Equivalent conditions in a topological space

Question

Let $X$ is a topological space prove that the following conditions are equivalent

1. for every $A \subseteq X$, $A$ is open in the subspace of $\operatorname{cl}A$
2. for every $A \subseteq X$, there are $U,K \subseteq X$ such that $U$ is open and $K$ is closed and $A=U\cup K$
3. for every $A\subseteq X$, $\operatorname{cl}A\setminus A$ is closed in $X$
4. for every $A\subseteq X$, $\operatorname{cl}A\setminus A$ is discrete in $X$
5. every dense subset of $X$ is open
6. find an example of non discrete spece that satisfies these conditions.

Answer 1

$\newcommand{\cl}{\operatorname{cl}}$I’ll do part of it and leave part as hints.

It should be very easy to prove that $(1)$ and $(3)$ are equivalent. It’s also pretty easy to prove that $(1)$ implies $(5)$: if $A$ is dense in $X$, then $\cl A=X$, so ... ?

To prove that $(5)$ implies $(1)$, suppose that $A\subseteq X$; you want to show that $A$ is open in $\cl A$. Let $D=A\cup(X\setminus\cl A)$; show that $D$ is dense in $A$, and use the hypothesis $(5)$ to conclude that $D$ is open in $X$. From this you should have no trouble showing that $A$ is open in $\cl A$.

Once you’ve done all this, you’ll know that $(1),(3)$, and $(5)$ are equivalent. To show that these imply $(4)$, let $A$ be a subset of $X$, and let $D=\cl A\setminus A$; you want to show that $D$ is discrete. Show first that $X\setminus D$ is dense in $X$. Conclude that if $S\subseteq D$, then $X\setminus S$ is dense in $X$. Since you’re assuming the equivalent statements $(1),(3)$, and $(5)$, can then conclude that $X\setminus S$ is open for every $S\subseteq D$ and hence that every $S\subseteq D$ is closed in $X$. Then recall that if every subset of a set is closed, the set must be discrete.

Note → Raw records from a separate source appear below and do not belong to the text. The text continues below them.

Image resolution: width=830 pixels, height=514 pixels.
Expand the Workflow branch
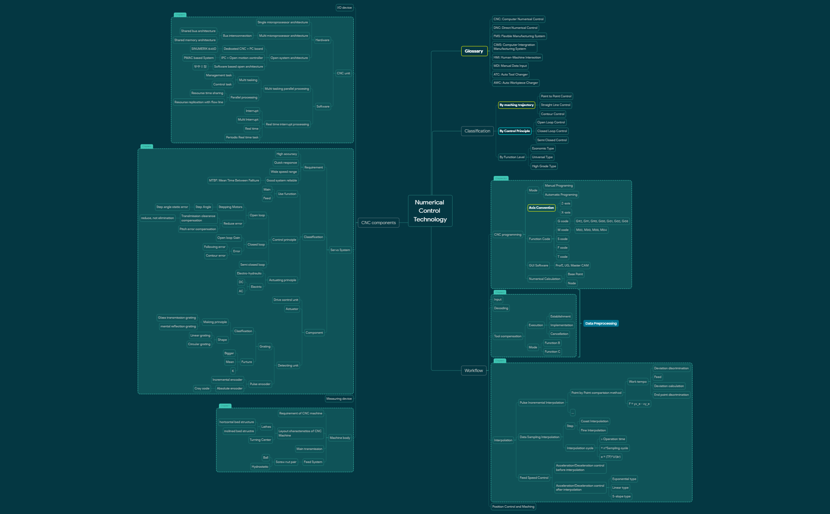[473, 370]
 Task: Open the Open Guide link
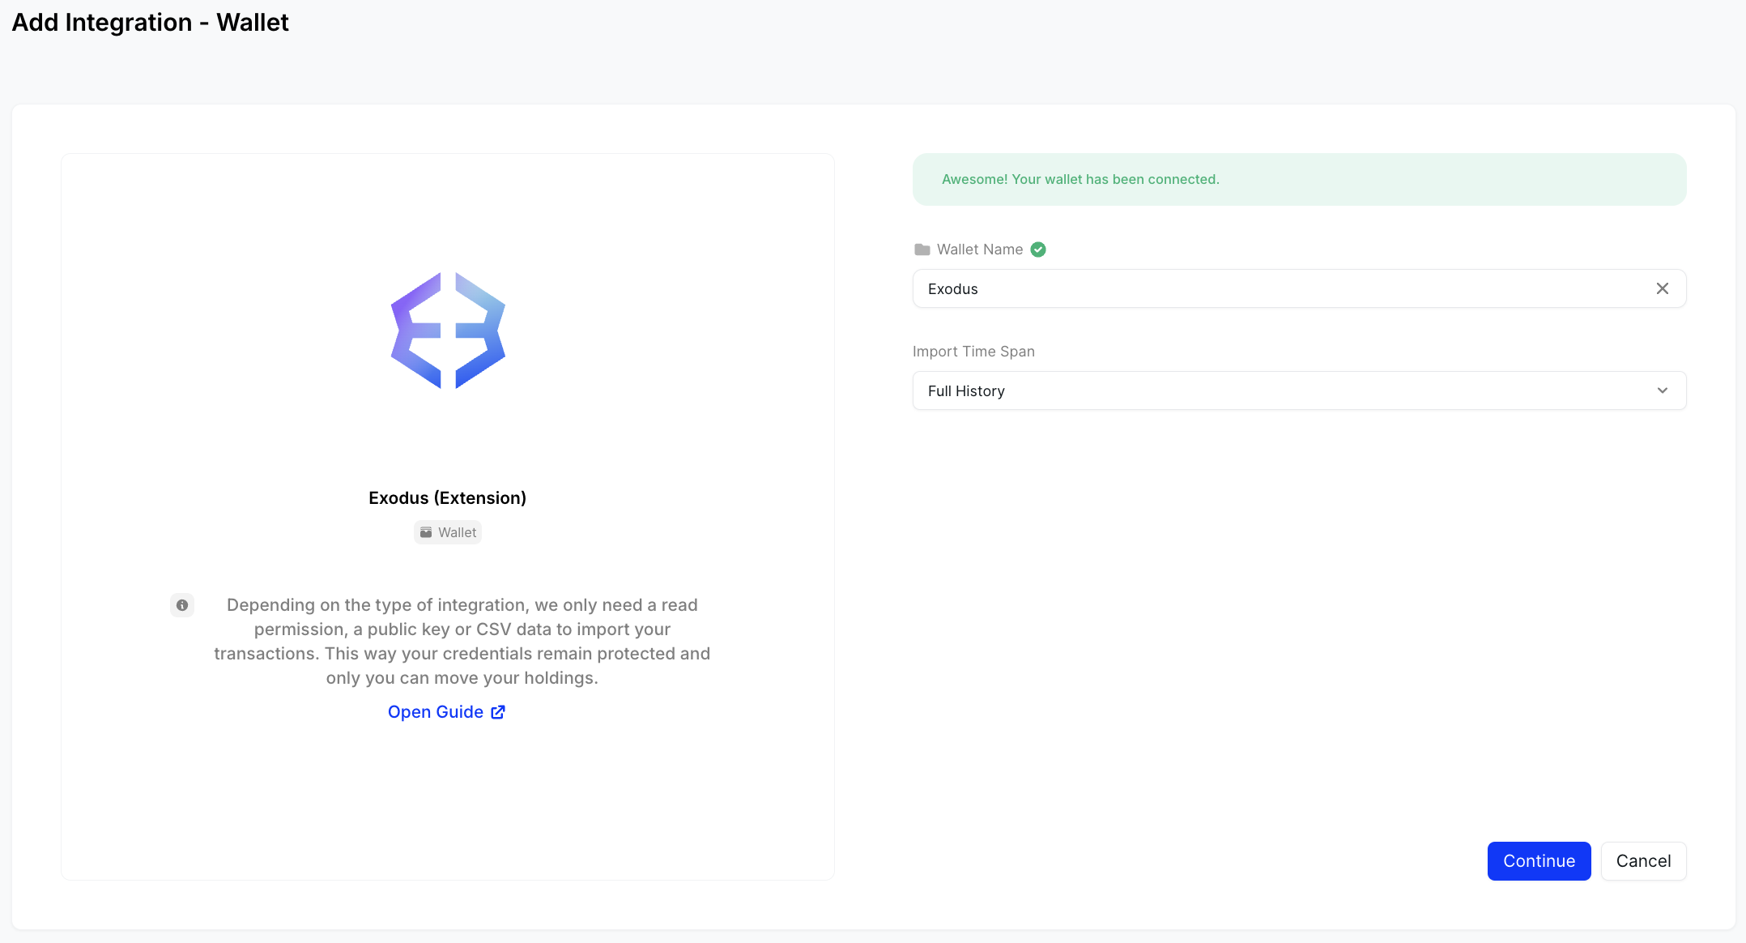click(x=436, y=712)
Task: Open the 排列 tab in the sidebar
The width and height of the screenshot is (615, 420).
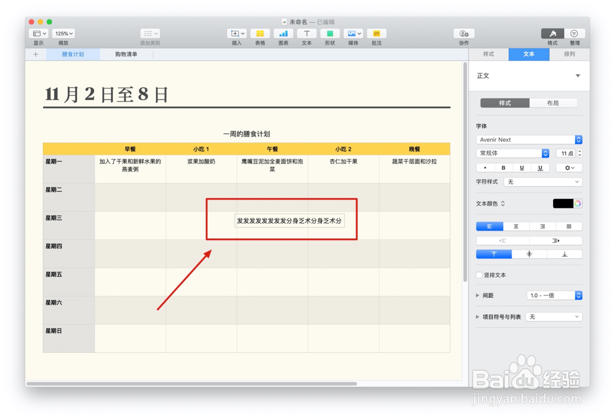Action: click(569, 54)
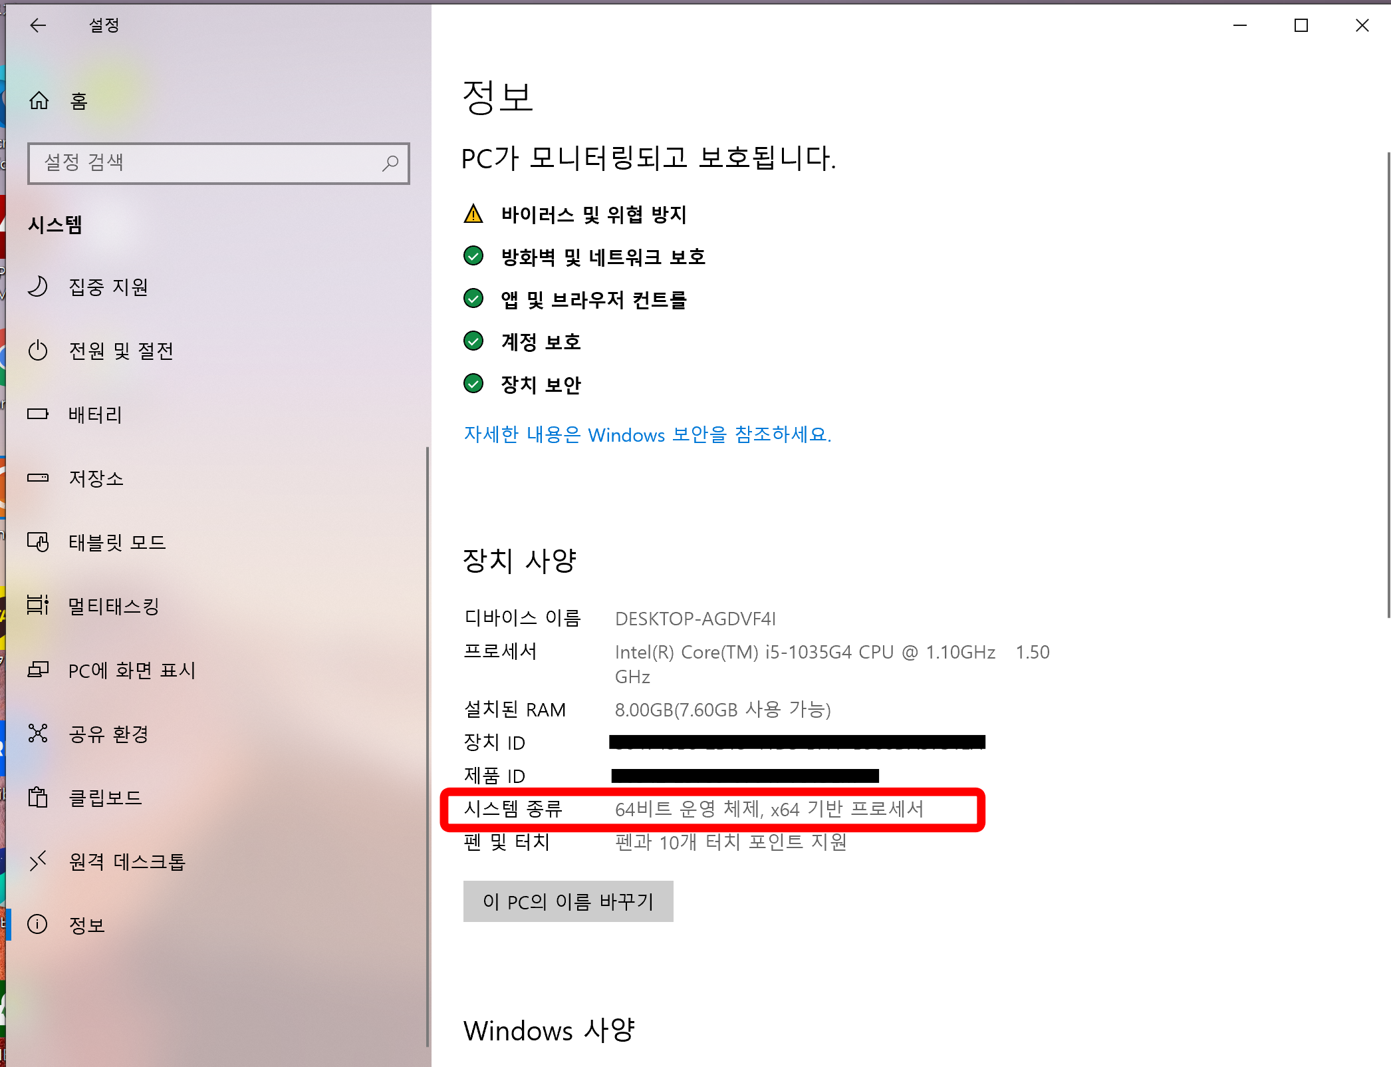Screen dimensions: 1391x1067
Task: Click the 이 PC의 이름 바꾸기 button
Action: click(568, 901)
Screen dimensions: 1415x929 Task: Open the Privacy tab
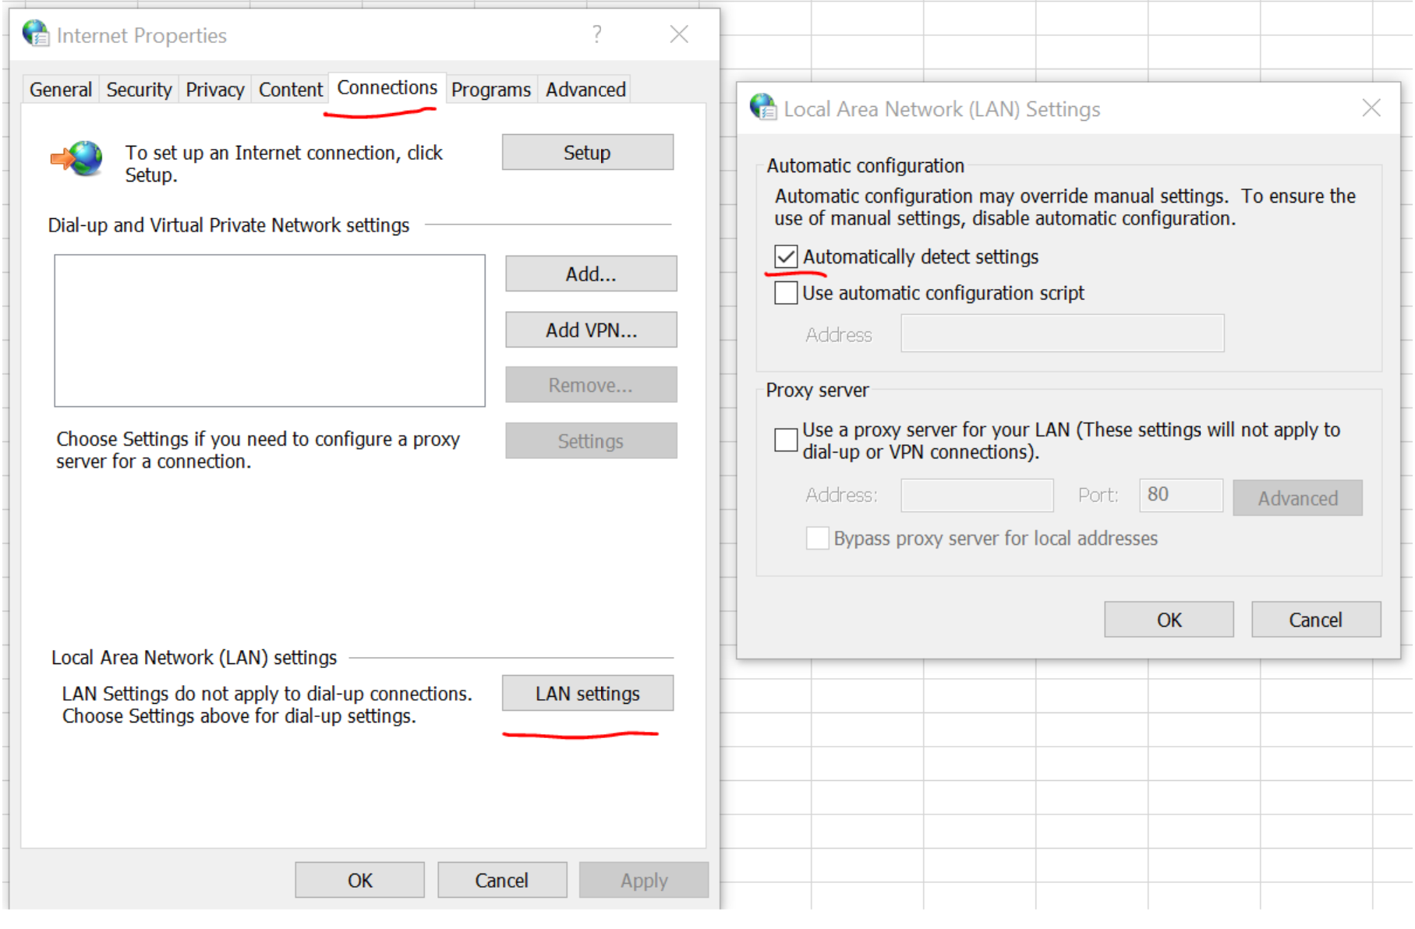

It’s also not too hard to prove that $(5)$ is equivalent to $(2)$. Assume $(5)$. If $A$ is any subset of $X$, let $U=\operatorname{int}A$, the interior of $A$, and let $K=A\setminus U$. Certainly $U$ is open so we need only show that $K$ is closed. To do this, show that $X\setminus K$ is dense in $X$, hence open by $(5)$. Now assume $(2)$, and let $D$ be a dense subset of $X$. Let $A=X\setminus D$. By $(2)$ we can write $A=U\cup K$ for some open $U$ and closed $K$ in $X$. But $\operatorname{int}A=\varnothing$ (why?), so $U=\varnothing$, and $A=K$ is therefore closed, i.e., $D$ is open. Thus, $(1),(2),(3)$, and $(5)$ are equivalent, and they imply $(4)$.

I hve not yet suggested how to prove that $(4)$ implies $(1),(2),(3)$, and $(5)$, because this isn’t necessarily true for completely arbitrary topological spaces: the two-point space with the indiscrete topology satisfies $(4)$ but not $(5)$. Some additional hypothesis is necessary here.

Finally, for $(6)$ let $Y=\left\{\frac1n:n\in\Bbb Z^+\right\}$. If you find the right point $p\in\Bbb R$ and let $X=\{p\}\cup Y$ as a subspace of $\Bbb R$, you will have a space with the desired properties.